- **Exercise objective**:
Extract every line in the listing below that contains the word "Viewport", copying each one in full.

- **Dataset extract**:
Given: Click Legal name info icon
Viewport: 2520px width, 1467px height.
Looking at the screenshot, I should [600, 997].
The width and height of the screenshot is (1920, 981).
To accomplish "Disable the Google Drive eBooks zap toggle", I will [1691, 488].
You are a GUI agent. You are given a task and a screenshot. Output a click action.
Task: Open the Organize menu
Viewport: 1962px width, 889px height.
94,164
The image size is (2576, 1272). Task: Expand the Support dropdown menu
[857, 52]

- **Answer to the exercise**:
Viewport: 2520px width, 1467px height.
Viewport: 1962px width, 889px height.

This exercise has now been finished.